During the start of his closing submissions in the Surrey Six murder trial, Buck cited previous testimony from the Crown’s three key witnesses that he said was conflicting and unreliable.

“The Crown has focused on the amount of evidence, not the quality of evidence,” Buck said.

Haevischer and co-accused Matthew Johnston are charged with conspiracy to murder drug dealer Corey Lal and with the first-degree murder of Lal and his brother Michael, Eddie Narong, Ryan Bartolomeo and innocent victims Ed Schellenberg of Abbotsford and Chris Mohan of Surrey.

The six were fatally shot on Oct. 19, 2007 in the Balmoral Tower apartments in Surrey.

The Crown’s closing submissions were presented last week. Prosecutors allege that Lal was the target of the hit, and the other five were killed because they were witnesses.

On Monday, Buck referenced the testimony of Michael Le, who previously pleaded guilty to conspiracy to commit murder in the case, and to two others who can only be identified as Person Y, who is currently serving a life sentence for two unrelated murders, and K.M., Haevisher’s former girlfriend.

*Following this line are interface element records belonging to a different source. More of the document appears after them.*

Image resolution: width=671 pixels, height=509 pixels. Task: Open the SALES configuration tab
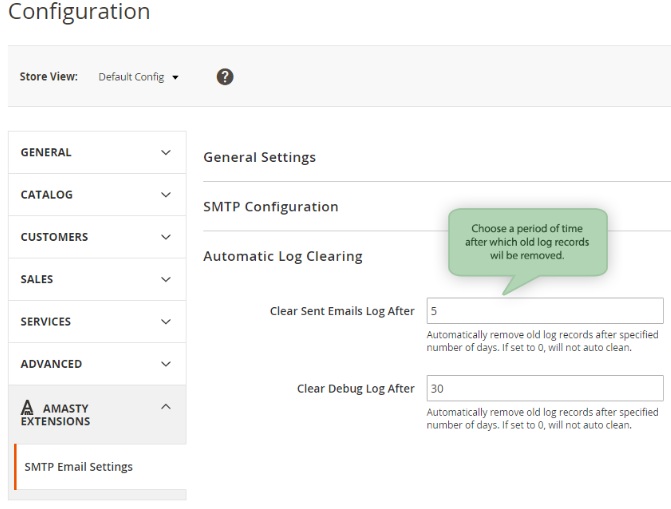point(37,279)
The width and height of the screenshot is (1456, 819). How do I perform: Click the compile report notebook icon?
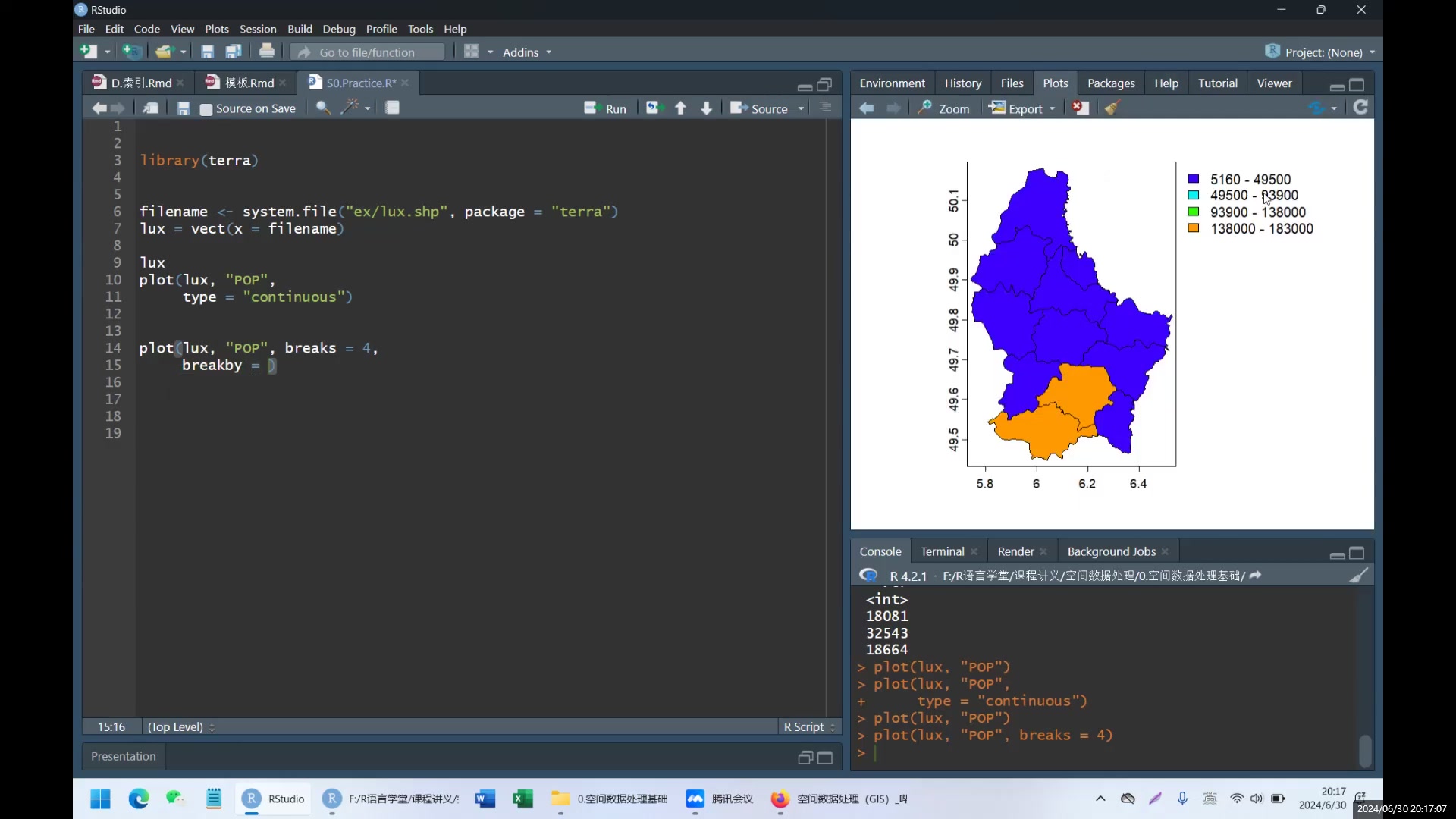coord(392,108)
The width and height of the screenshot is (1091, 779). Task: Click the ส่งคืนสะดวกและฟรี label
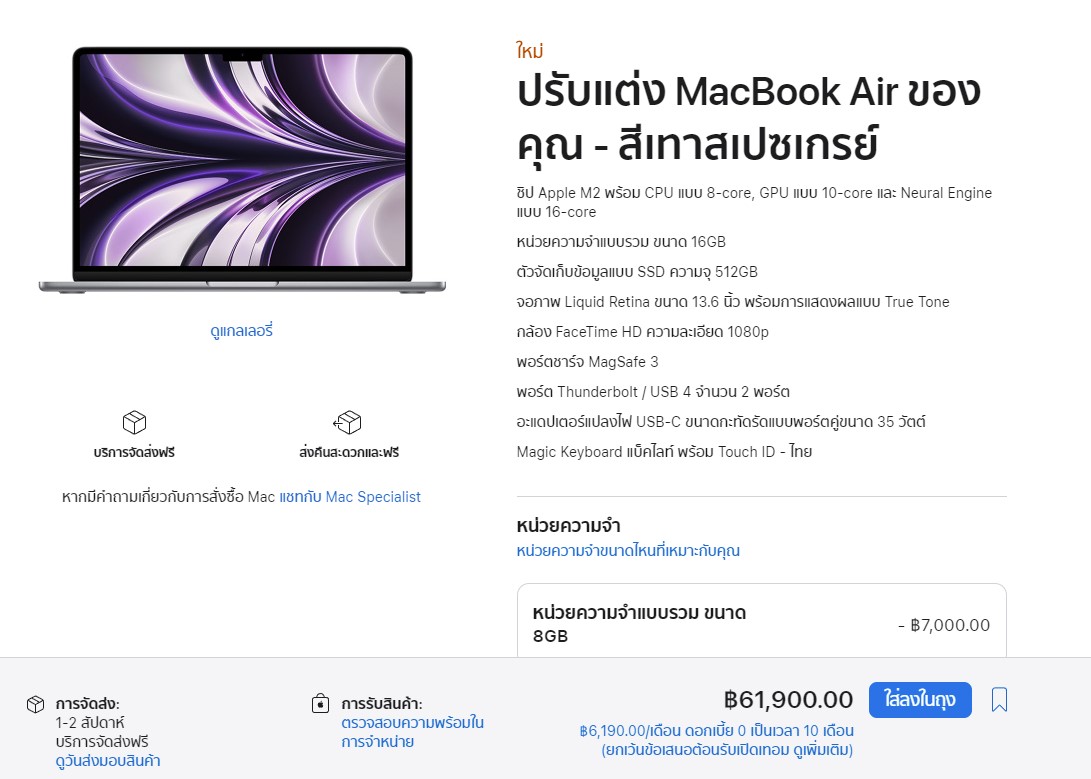tap(349, 453)
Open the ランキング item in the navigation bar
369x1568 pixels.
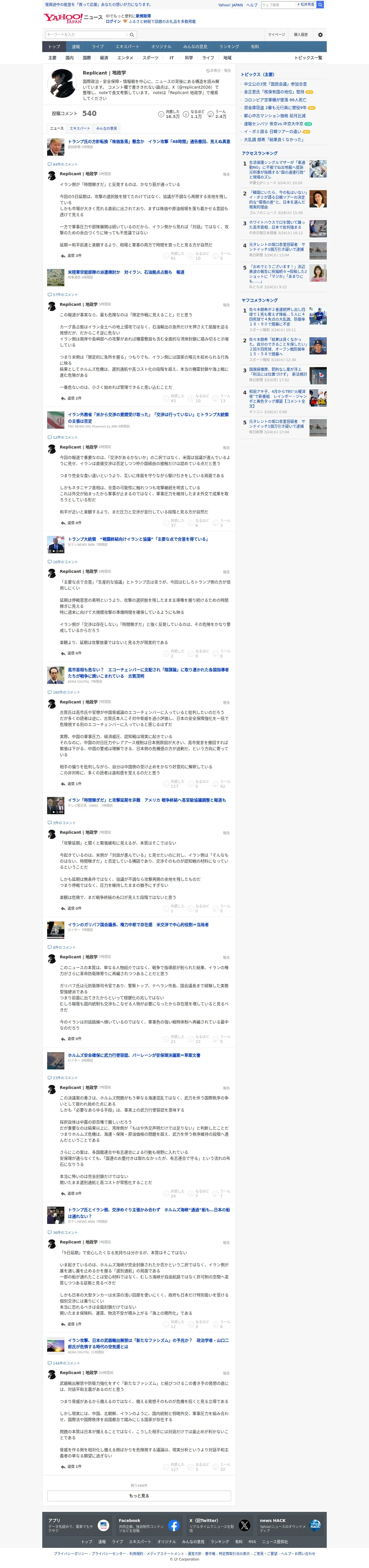(x=229, y=46)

Buck said among conflicting testimony from the three were statements from Le and Person Y concerning a meeting that occurred at a Korean restaurant in Cloverdale in the hours before the murders.

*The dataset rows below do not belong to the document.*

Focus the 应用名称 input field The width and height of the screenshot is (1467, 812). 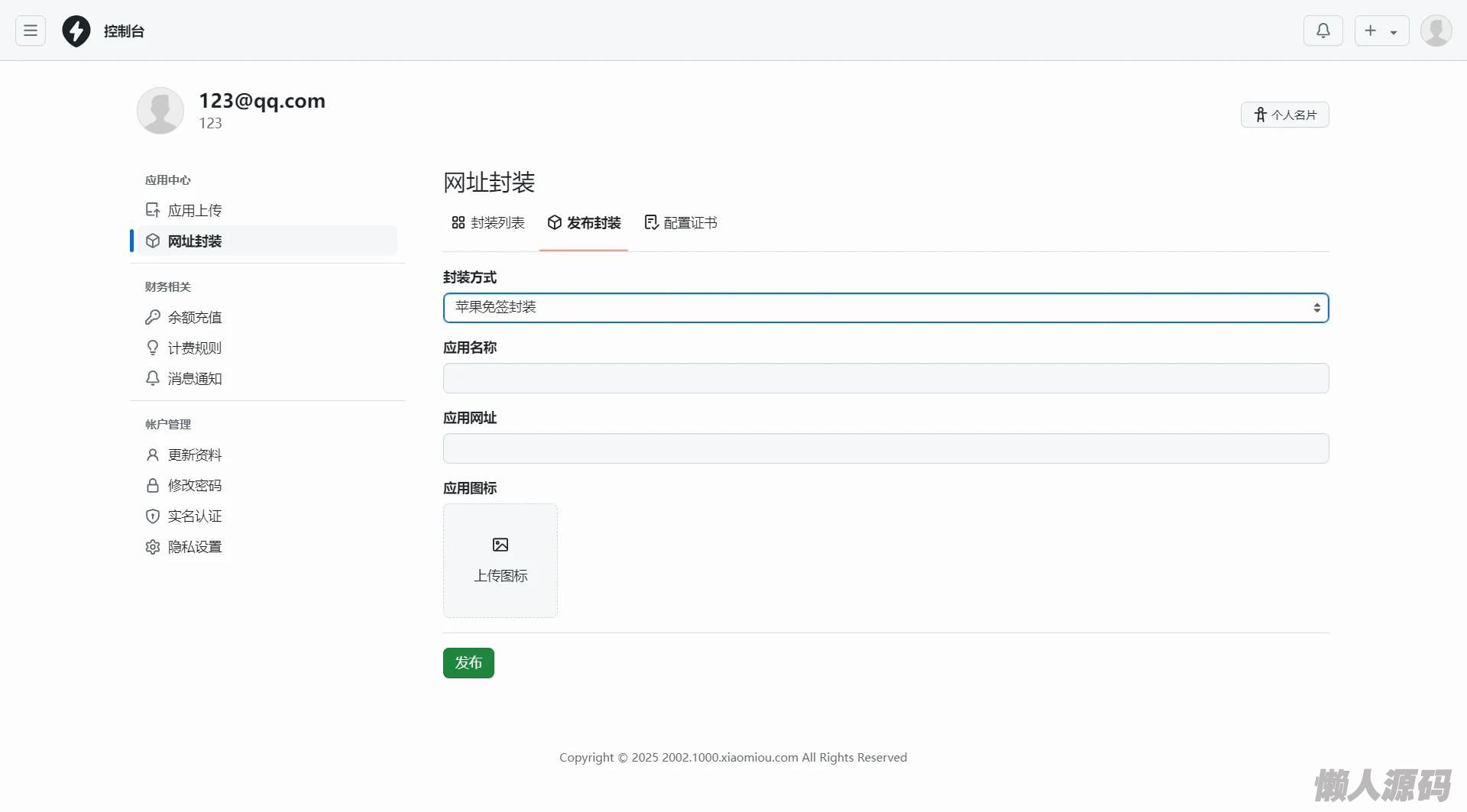886,378
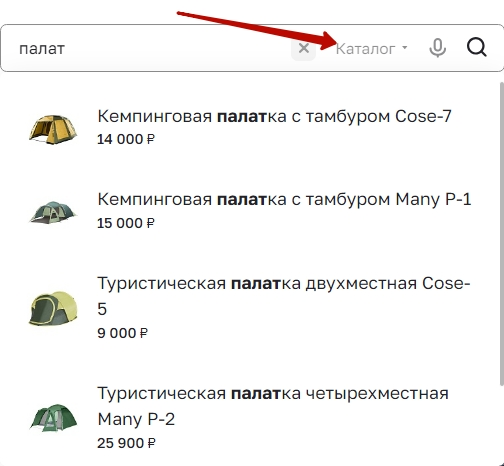504x466 pixels.
Task: Open the yellow Cose-7 tent thumbnail
Action: point(53,130)
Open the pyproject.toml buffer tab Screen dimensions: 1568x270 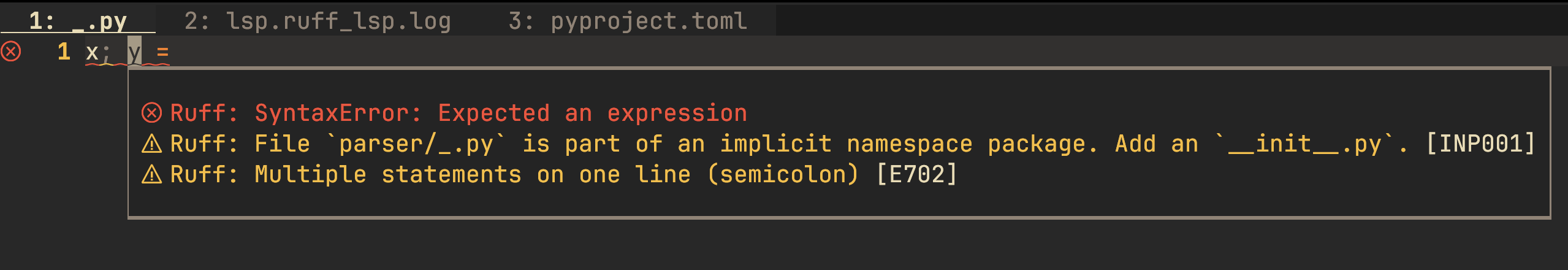click(628, 21)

The Crown alleges that this was one of two restaurant meetings held to confirm plans – laid out by Red Scorpion leader Jamie Bacon, formerly of Abbotsford – to kill Lal, who had not paid a $100,000 “tax” ordered by Bacon.

Le testified that Johnston was at the Korean restaurant meeting, while Person Y indicated that he was not, Buck said.

The lawyer also said several conflicting statements were made by K.M. both in her discussions with police and on the stand.

“(She) repeatedly lied to police … As such, she is a person of bad character … She was self-motivated and had no respect for the justice system,” Buck said.

He said other witness testimony revealed some conflicting information about the descriptions of three men seen in the Balmoral Tower parkade around the time of the murders.

Buck said a witness who testified to seeing three hooded and gloved men in the area was never shown a suspect lineup by police nor was she asked to point out anyone in the courtroom during her testimony.

Buck said the Crown did not present any evidence that Haevischer worked with Johnston or that he was part of the discussions about killing Lal.

As well, the Crown has said Haevischer and Johnston were in the suite at the time of the killings, along with a third person, who can only be identified as Person X, but there were only two shooters.

Johnston’s lawyer, Michael Tammen, will also present his closing submissions this week.

Justice Catherine Wedge is expected to reserve her verdict until the fall.

Person X previously pleaded guilty to second-degree murder in the case and is serving a life sentence.

Bacon will be tried separately on one count each of conspiracy to commit murder and the first-degree murder of Lal.

Another man, Sophon Sek, is also awaiting trial, on a charge of manslaughter.